How would I show that R is an equivalence relation?

Question

If I were to consider the relation R on ℤ defined by n R m if and only if P(n)=P(m). How would I show that R is an equivalence relation? Any help is appreciated.

Answer 1

Notice that any relation defined by an equality as in your relation

$$n\mathcal R m\iff \mathcal P(n)=\mathcal P(m)$$ is an equivalence relation and the proof is straightforward: just write.

Answer 2

For each $n$ we have $P(n)=P(n)$ (reflexivity).

If $P(n)=P(m)$ then $P(m)=P(n)$ (symmetry).

If $P(n)=P(m)$ and $P(m)=P(k)$ then $P(n)=P(k)$ (transitivity).

Above expressions like $P(n)=P(m)$ can be interchanged for expressions $nRm$.

In fact every function induces an equivalence relation this way. Conversely any equivalence relation is characterized by a function.

Answer 3

$nRn$ always holds cause $\mathcal P(n)=\mathcal P(n)$ is trivially true. The relation is thus reflexive.

Let $nRm$ holds. Then $\mathcal P(n)=\mathcal P(m)$ is true. Which shows $\mathcal P(m)=\mathcal P(n)\Rightarrow mRn$ holds. So relation is symmetric.
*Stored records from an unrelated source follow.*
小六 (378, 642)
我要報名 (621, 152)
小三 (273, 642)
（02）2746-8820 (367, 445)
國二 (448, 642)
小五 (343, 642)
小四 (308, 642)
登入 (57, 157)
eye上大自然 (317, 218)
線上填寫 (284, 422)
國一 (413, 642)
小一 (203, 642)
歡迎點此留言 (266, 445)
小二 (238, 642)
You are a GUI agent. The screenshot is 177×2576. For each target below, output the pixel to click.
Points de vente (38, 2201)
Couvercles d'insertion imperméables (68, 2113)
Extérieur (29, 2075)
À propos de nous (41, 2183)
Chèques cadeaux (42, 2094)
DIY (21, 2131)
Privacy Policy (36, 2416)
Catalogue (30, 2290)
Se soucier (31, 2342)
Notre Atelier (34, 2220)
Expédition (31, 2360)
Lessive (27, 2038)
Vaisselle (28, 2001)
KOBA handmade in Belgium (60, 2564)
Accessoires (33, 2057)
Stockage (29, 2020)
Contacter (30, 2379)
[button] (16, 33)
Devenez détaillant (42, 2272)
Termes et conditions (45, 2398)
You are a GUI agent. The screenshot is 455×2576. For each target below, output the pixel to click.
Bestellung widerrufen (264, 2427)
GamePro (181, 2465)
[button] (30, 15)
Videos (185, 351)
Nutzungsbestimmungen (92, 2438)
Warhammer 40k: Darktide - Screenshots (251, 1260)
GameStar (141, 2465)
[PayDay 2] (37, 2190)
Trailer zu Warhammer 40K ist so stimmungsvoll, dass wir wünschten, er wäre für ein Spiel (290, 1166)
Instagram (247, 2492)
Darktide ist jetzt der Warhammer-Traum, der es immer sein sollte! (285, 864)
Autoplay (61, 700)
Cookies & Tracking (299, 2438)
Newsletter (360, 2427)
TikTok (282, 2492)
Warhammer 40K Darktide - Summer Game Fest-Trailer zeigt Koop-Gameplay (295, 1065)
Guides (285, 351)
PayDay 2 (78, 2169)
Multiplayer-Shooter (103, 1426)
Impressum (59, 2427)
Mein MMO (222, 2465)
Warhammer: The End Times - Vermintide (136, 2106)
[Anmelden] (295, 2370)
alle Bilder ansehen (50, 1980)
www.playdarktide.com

Finally if $nRm, mRl$ hold then $\mathcal P(n)=\mathcal P(m), \mathcal P(m)=\mathcal P(l)$ hold. Which means $\mathcal P(n)=\mathcal P(l)$ holds. Thus $nRL$ is true.

So the relation is transitive.

Answer 4

• Reflexivity: for any $n\in \mathbb{N}$ we trivially have $\mathcal{P}(n) = \mathcal{P}(n)$.
• Symmetry: suppose $(m,n)\in R$. So $\mathcal{P}(m) = \mathcal{P}(n)$, which implies $\mathcal{P}(n) = \mathcal{P}(m)$ therefore $(n,m) \in R$.
• Transitivity: suppose $(m,n), (n,p) \in R$. Then $\mathcal{P}(m) = \mathcal{P}(n) = \mathcal{P}(p)$ therefore $\mathcal{P}(m) = \mathcal{P}(p)$ so $(m,p)\in R$.

Answer 5

It is straightforward to prove relations of form $\rm\, x\sim y {\overset{\ def}{\color{#c00}\iff}} f(x) = f(y)\, $ are equivalence relations.

More generally, suppose $\rm\ u\sim v\ \smash[t]{\overset{\ def}{\color{#c00}\iff}}\, f(u) \approx f(v)\ $ for a function $\rm\,f\,$ and equivalence relation $\,\approx.\, \ $ Then the equivalence relation $\rm\color{#0a0}{properties\ (E)}\,$ of $\,\approx\,$ transport (pullback) to $\,\sim\,$ along $\rm\,f$ as follows

• reflexive $\rm\quad\ \color{#0a0}{\overset{(E)}\Rightarrow}\, f(v) \approx f(v)\:\color{#c00}\Rightarrow\:v\sim v$

• symmetric $\rm\,\ u\sim v\:\color{#c00}\Rightarrow\ f(u) \approx f(v)\:\color{#0a0}{\overset{(E)}\Rightarrow}\:f(v)\approx f(u)\:\color{#c00}\Rightarrow\:v\sim u$

• transitive $\rm\ \ \ u\sim v,\, v\sim w\:\color{#c00}\Rightarrow\: f(u)\approx f(v),\,f(v)\approx f(w)\:\color{#0a0}{\overset{(E)}\Rightarrow}\:f(u)\approx f(w)\:\color{#c00}\Rightarrow u\sim w$

Such relations are called (equivalence) kernels. One calls $\, \sim\,$ the $\,(\approx)\,$ kernel of $\rm\,f.$

Yours is the special case when $\,\approx\,$ is the equivalence relation of equality.